The 900-pupil Cwmcarn High School was shut late on Friday after a structural report identified the material.
Geraint Davies of NASUWT Cymru said he wanted the HSE to confirm that correct procedures are adhered to.
The HSE said it was looking to whether there are grounds for a full investigation.
Meanwhile, Welsh Liberal Democrat leader Kirsty Williams has called for a national audit of asbestos in schools in Wales.
Caerphilly council has said public health officials would report on the situation at the school on Tuesday.
The announcement that the school was to close with immediate effect came on Friday afternoon.
The council said the action had been taken to safeguard the health and wellbeing of pupils and staff.
Mr Davies told BBC Wales on Tuesday: "In simple terms this is a health and safety matter and the Health And Safety Executive provides independent advice on such matters.
"In view of the seriousness of what has happened at Cwmcarn it's only fair to all concerned, be it teachers and anciliary staff, parents and pupils and indeed the council itself, for such independent advice to be available."
An HSE spokesman confirmed: "We are looking into the issue of asbestos at the school. We have to see whether there are grounds for a full investigation."
NASUWT spokesman Rex Phillips had earlier raised safety concerns, saying high levels of the material had been found throughout the building.
He said staff and pupils at the school could have been exposed to airborne asbestos.
Mr Phillips said the problem was found when a company visited the school to carry out a survey on a boiler room.
He said the asbestos was found to be in airborne particles, with two-thirds of the school "inoperable".
"They have taken the action to close the building because of that and they have virtually got a sealed building at the school," he added.
In the wake of the closure Ms Williams called on the Welsh government to conduct a national audit of asbestos in schools.
"Asbestos is a hidden killer and I am very concerned that pupils, staff and teachers at our schools could be unknowingly exposed to asbestos," she said.
"I do not want to cause undue alarm, however when a school of 900 pupils has had to close because asbestos was found in airborne particles, I think that people across Wales have a right to know if asbestos is a danger in their local school."
The Welsh government has been asked for comment.
Caerphilly council said the latest updates would be announced on its website.
It added that it was working with the school's senior leadership team and governors to explore alternative arrangements for pupils and staff, but this was unlikely to be resolved this week.
The authority said every effort was being made to accommodate pupils in years 11, 12 and 13 as a priority.
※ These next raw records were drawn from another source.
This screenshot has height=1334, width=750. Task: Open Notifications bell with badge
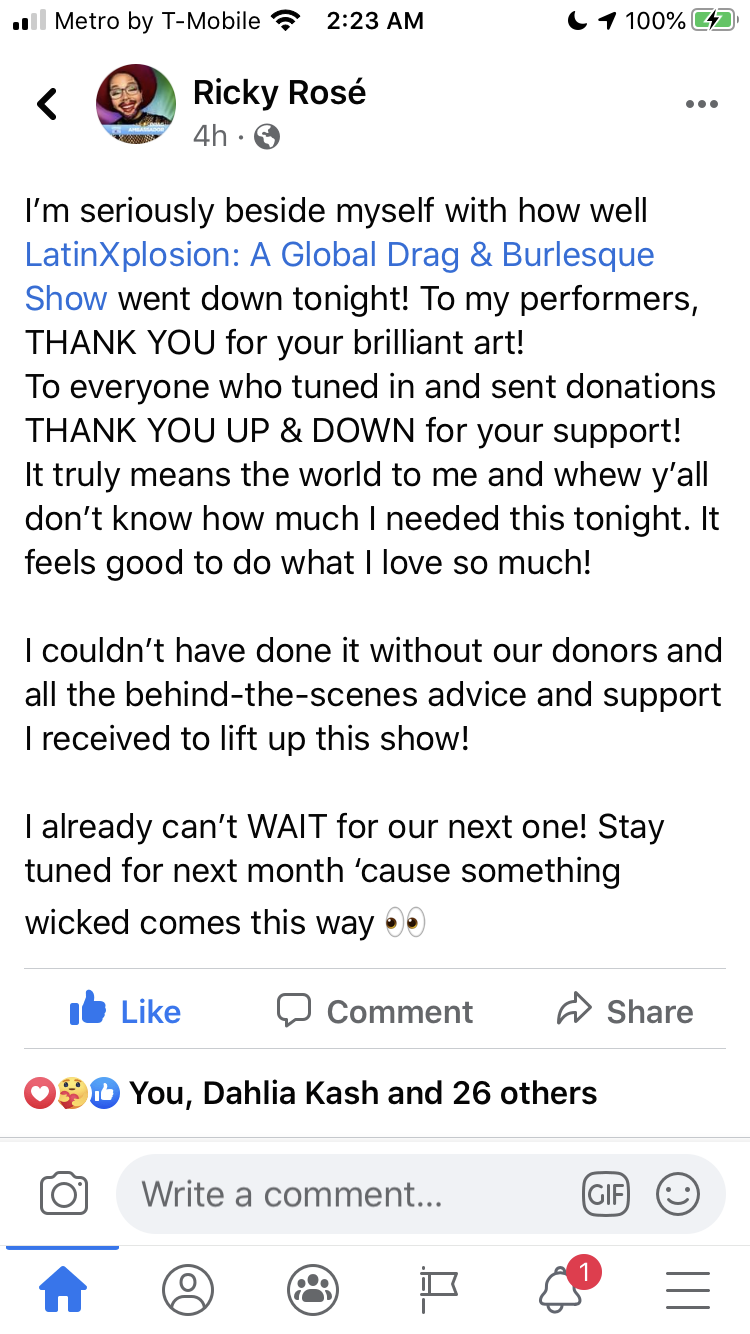(x=562, y=1290)
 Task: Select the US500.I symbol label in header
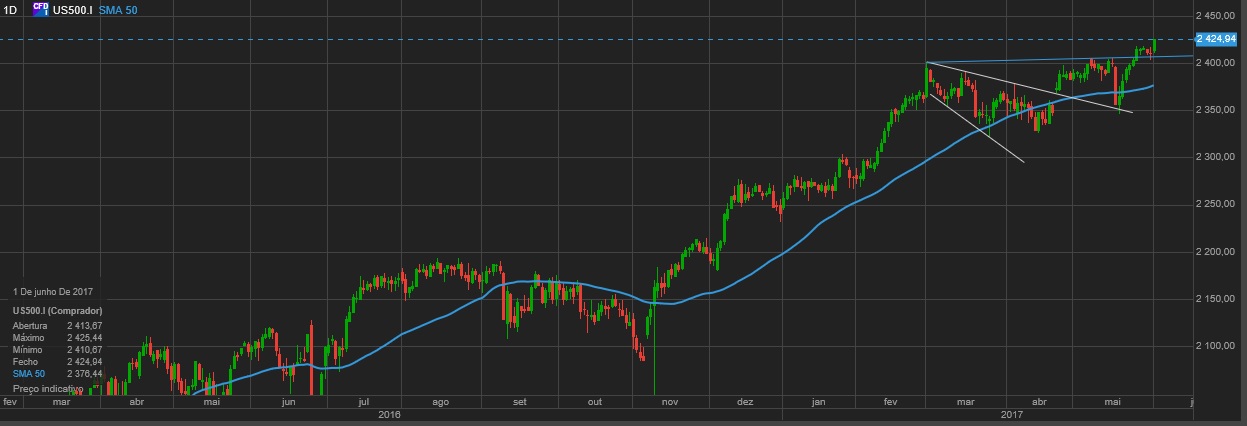click(73, 9)
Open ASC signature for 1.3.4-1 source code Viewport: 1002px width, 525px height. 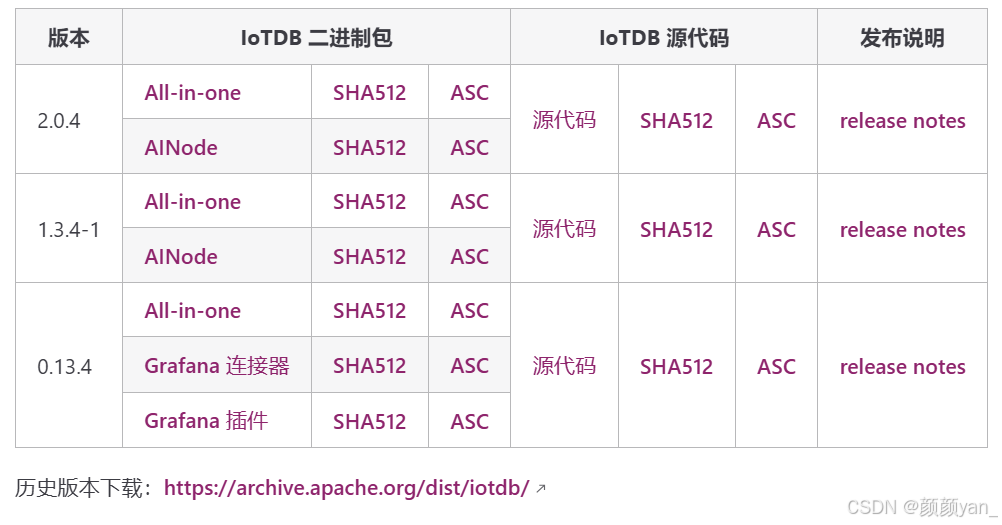point(776,230)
It is reported that pupils at the school have been given work to do at home via social networking sites.
Parents with pupils at the school reacted to the closure in Cwmcarn on Tuesday.
Natalie Stock, whose 12-year-old son Jake is in Year 8 said: "The closure of the school was a shock. I don't think they've handled it too well."
With regard to the presence of asbestos at the school she said: "Everybody knew about it but I'm glad they are getting rid of it."
Her sister Jolene White, 33, whose 12-year-old daughter Olivia is a a year 7 pupil, said: "It's a bit of an inconvenience.
"She thinks it's brilliant having extra time off school.
"Obviously their safety has to come first. I would rather they didn't have to close it down so they could sort it out.
"I don't like the ideas of the school being closed permanently."